Things to overreact to after 94 games in the 2026 season

We have arrived at the final off day before the All-Star Break.
Just in the past week, the Dodgers have completed a four-game set with the San Diego Padres, whose season looks as cooked as a well-done steak made for a timid geriatric, and a sloppy three-game set against the Colorado Rockies.
It’s worth repeating after this recent holiday: if you want well-done steak, just have chicken. Or turkey, which is an apt description of the Dodgers’ play over the past week.
Speaking of which, the Dodgers will not see the Padres again until the final home series of the regular season in September. The Dodgers have one last trip to Colorado in mid-August, but otherwise are finished with the Rockies in 2026.
The Dodgers currently have a 14-game lead over the second-place Padres, which is a 105-win pace for the regular season. This essay was originally supposed to drop earlier this week, but the urge to play Paul Harvey was too irresistible…and now you know…the rest of the story.
Before getting to the kernel of the idea that originally prompted this essay, it is time to address something that been in my craw since Game 3 of the 2025 World Series.
“Steven Kwan was right there!”
As you may recall, the Dodgers famously did not trade for Cleveland Guardians outfield Steven Kwan last trade, even though the entire league expected the move.
Instead, the Dodgers got Alex Call from the Washington Nationals in a move that felt reminisicent of having “Steven Kwan at home.” For the rest of the year, I used a shorthand whenever Alex Call failed to deliver: “Steven Kwan was right there!”

******

§ **WORK TO COMPLETE**
a – For each statement, say yes or no according to the Dodgers essay and quote the words that decide it: (i) The Dodgers recently played a four-game set against the San Diego Padres. (ii) The Dodgers will next face the Padres in mid-August. (iii) The Dodgers traded for Steven Kwan.
b – List every baseball team named in the Dodgers essay.
The material that comes next has no connection to the Dodgers essay.

§ **AVAILABLE DATA**
******

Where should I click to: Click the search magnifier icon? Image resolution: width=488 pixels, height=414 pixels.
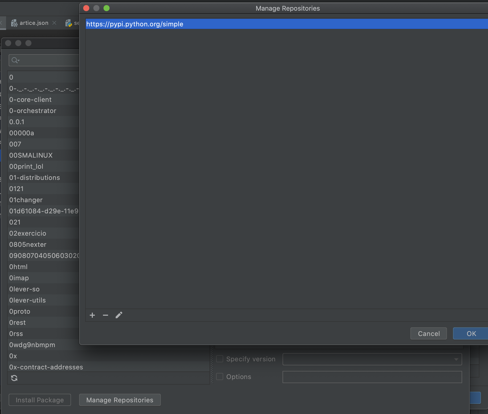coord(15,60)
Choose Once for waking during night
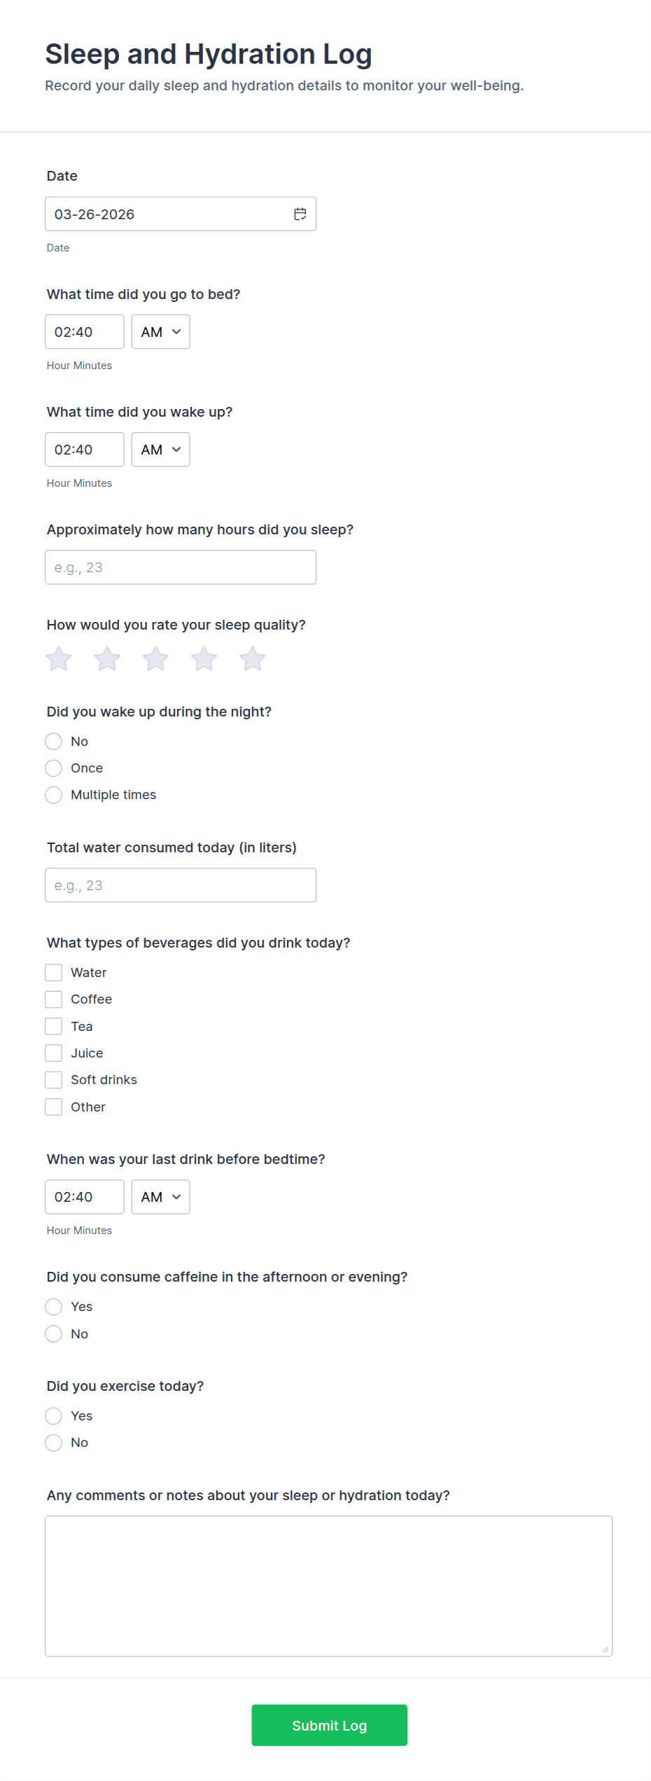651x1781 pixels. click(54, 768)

******

§ **SOLUTIONS PER TASK**
a –
(i) Yes: "the Dodgers have completed a four-game set with the San Diego Padres"
(ii) No: "the Dodgers will not see the Padres again until the final home series of the regular season in September"
(iii) No: "the Dodgers famously did not trade for Cleveland Guardians outfield Steven Kwan"

b – Dodgers; San Diego Padres; Colorado Rockies; Cleveland Guardians; Washington Nationals